The Team You’ll Work With
The Site Reliability Engineering team (SRE) at Carta is responsible for ensuring the availability, reliability, and resiliency of the Carta app and other production systems in various environments. The team has expertise in systems architecture and design, infrastructure automation using Terraform, AWS and Kubernetes. In addition, the SRE team collaborates closely with the Information Security team on defining secure network boundaries and implementing security policies.
The Problems You'll Solve
- Be responsible for meeting various SLAs for multiple database platforms used in the company.
- Improve and optimize database administration and management with coding and automation with a focus on the performance, high availability and reliability.
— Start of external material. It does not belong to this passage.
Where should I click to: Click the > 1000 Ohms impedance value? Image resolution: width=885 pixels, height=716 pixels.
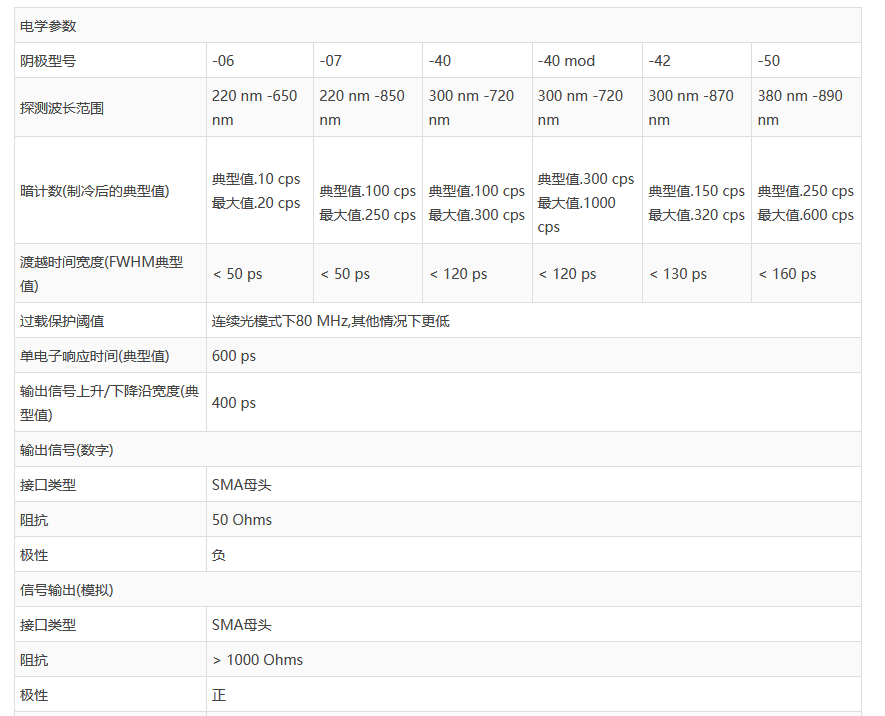257,660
- Troubleshoot and address performance issues across databases.
- Develop tools to enable self-service and self-managing capabilities of our database infrastructure so that other teams can operate full-stack while rapidly building new features for our customers.
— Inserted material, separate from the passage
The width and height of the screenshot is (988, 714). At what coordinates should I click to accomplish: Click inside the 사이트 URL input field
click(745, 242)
- Write code to capture database performance, and create tools and dashboards to provide actionable insight into that data.
- Participate in system and data tier architecture, performance tuning and help with database development of performance-critical code.
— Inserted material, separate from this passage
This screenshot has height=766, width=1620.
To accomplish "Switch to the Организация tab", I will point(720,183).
- Architect and implement HA/DR/Backup/Maintenance strategies in the company.
- Collaborate with engineering teams on their database storage needs, and advise them throughout the development lifecycle.
What You'll Need:
- 6-8 years of experience working with Postgres and/or MYSQL running a large fleet of databases at scale.
- Experience with identifying SQL performance issues and tuning them.
- Experience working with the databases in the public cloud AWS or GCP
- Experience automating routine DBA tasks usign scripts or using CI/CD pipelines
- Good knowledge of containerization technologies (specifically, Docker, Kubernetes )
- Automation via "infrastructure as code" using tools like Terraform or any other.
- Knowledge of NoSQL and or other caching databases like Redis
- Good understanding of pgBouncer or any other connection pooler for PostgreSQL.
- GitHub and good understanding of CI/CD tooling.
- Good understanding of streaming infrastructure using Kafka, Kafka Connect.